A OpenAI reconheceu as preocupações sobre espirais de ilusão. Uma porta-voz disse que a empresa está “focada em fazer com que cenários como os de role play funcionem bem” e está a trabalhar com especialistas em saúde mental para melhorar as salvaguardas e o comportamento do modelo. A OpenAI introduziu novas funcionalidades, como “lembretes suaves” para fazer pausas durante sessões prolongadas, e actualizou o ChatGPT para detectar melhor os sinais de angústia emocional.
Os críticos argumentam que nenhum dos principais chatbots – incluindo os da Anthropic e da Google – resolveu o problema central. Amanda Askell, chefe de comportamento de modelos da Anthropic, disse que a empresa está a testar formas para o seu chatbot, o Claude, detectar e interromper conversas que possam levar à criação de ilusões nos utilizadores.
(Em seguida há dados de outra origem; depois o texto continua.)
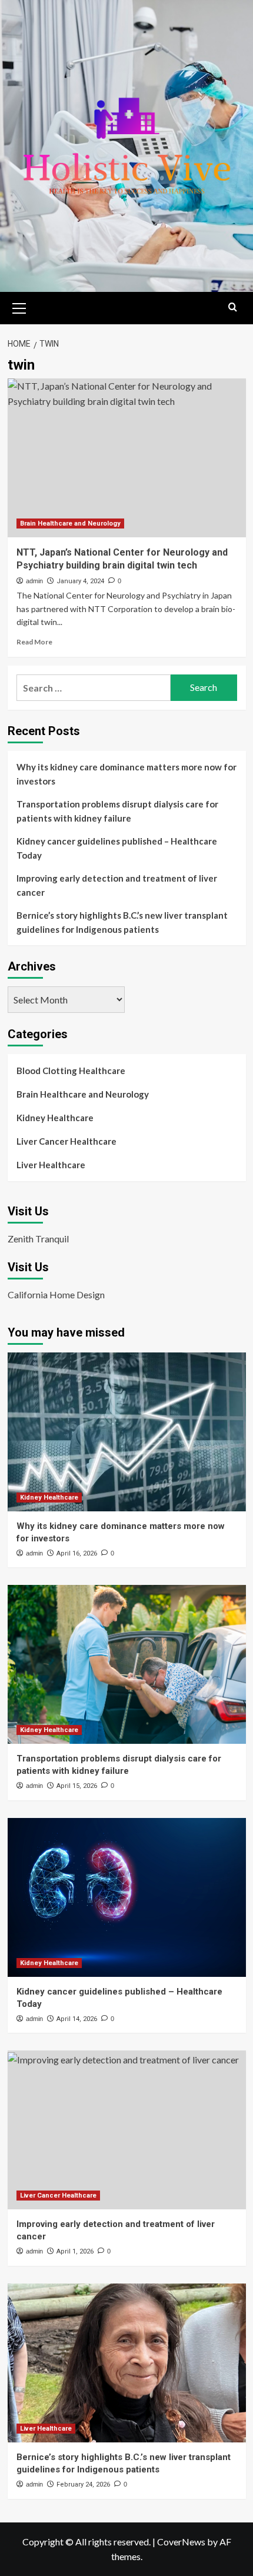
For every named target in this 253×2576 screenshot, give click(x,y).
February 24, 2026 (83, 2484)
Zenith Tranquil (38, 1238)
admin (34, 580)
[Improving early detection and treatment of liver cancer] (127, 2129)
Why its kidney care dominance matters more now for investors (126, 774)
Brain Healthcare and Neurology (70, 523)
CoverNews (181, 2541)
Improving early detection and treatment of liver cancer (116, 885)
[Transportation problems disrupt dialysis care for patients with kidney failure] (127, 1664)
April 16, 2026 (76, 1553)
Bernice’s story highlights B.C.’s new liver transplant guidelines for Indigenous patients (122, 922)
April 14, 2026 (76, 2019)
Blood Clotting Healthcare (70, 1070)
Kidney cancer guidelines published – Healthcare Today (116, 848)
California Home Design (56, 1294)
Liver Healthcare (50, 1164)
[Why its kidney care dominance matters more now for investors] (127, 1431)
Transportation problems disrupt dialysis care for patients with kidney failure (117, 811)
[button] (19, 306)
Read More (34, 641)
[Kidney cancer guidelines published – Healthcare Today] (127, 1897)
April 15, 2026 (76, 1786)
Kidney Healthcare (55, 1117)
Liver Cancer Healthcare (66, 1141)
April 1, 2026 (75, 2251)
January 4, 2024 (80, 581)
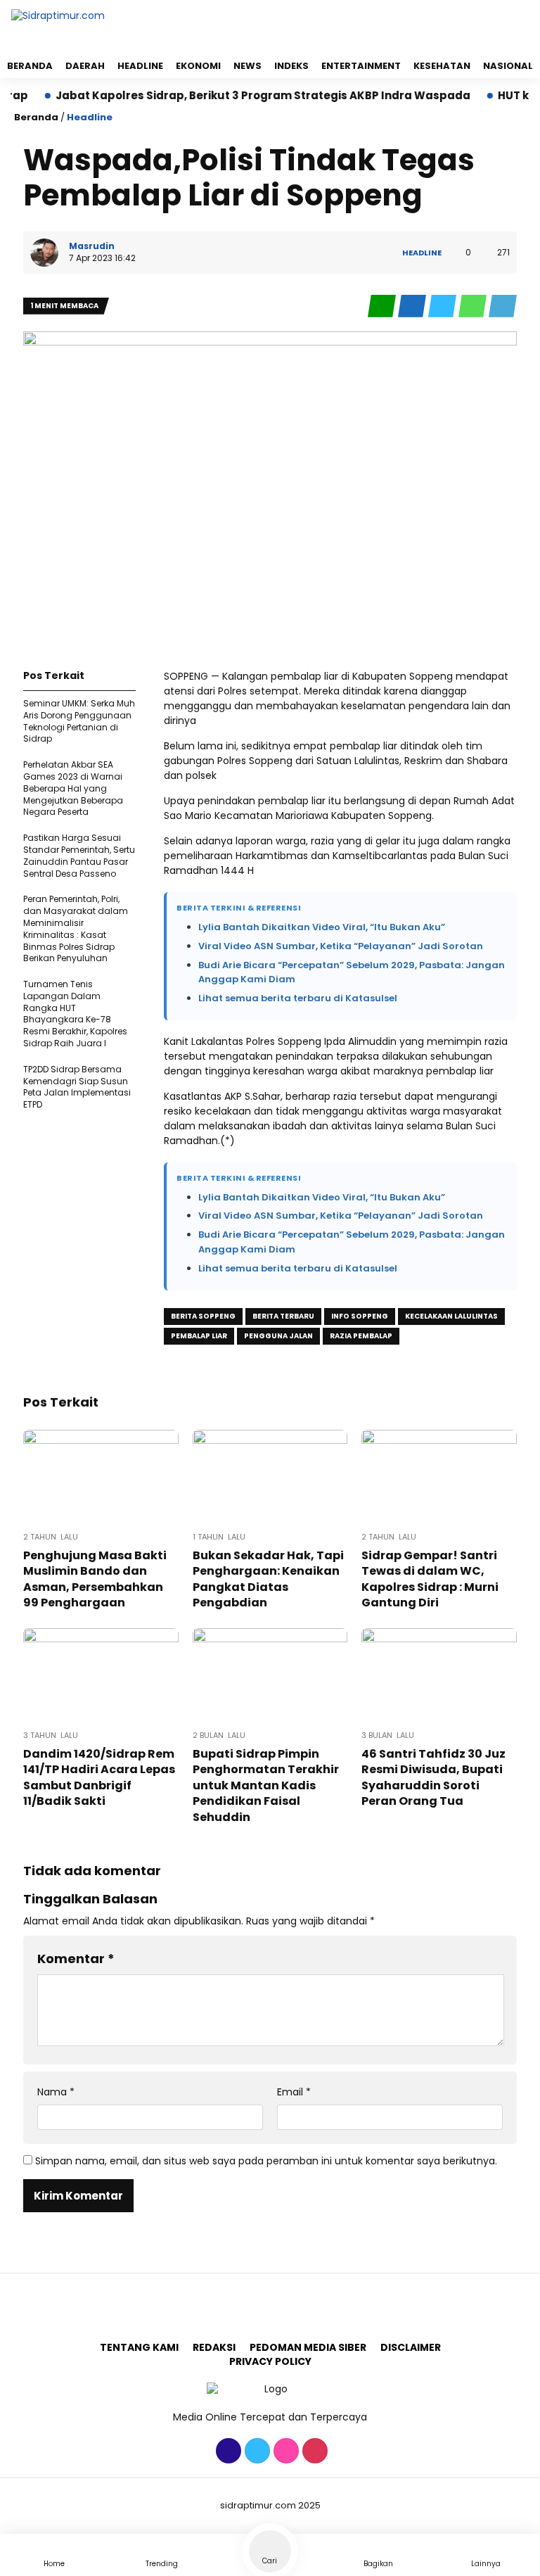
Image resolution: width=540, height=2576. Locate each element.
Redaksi (214, 2347)
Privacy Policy (270, 2361)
Depois deste episódio, Brooks tornou-se um defensor inesperado de regulamentações mais rigorosas e de sensibilização pública, partilhando a sua experiência online e juntando-se a um grupo de apoio para aqueles prejudicados por ilusões criadas pelas IA. “É uma máquina perigosa no espaço público sem protecções,” disse ele. “As pessoas precisam de saber.”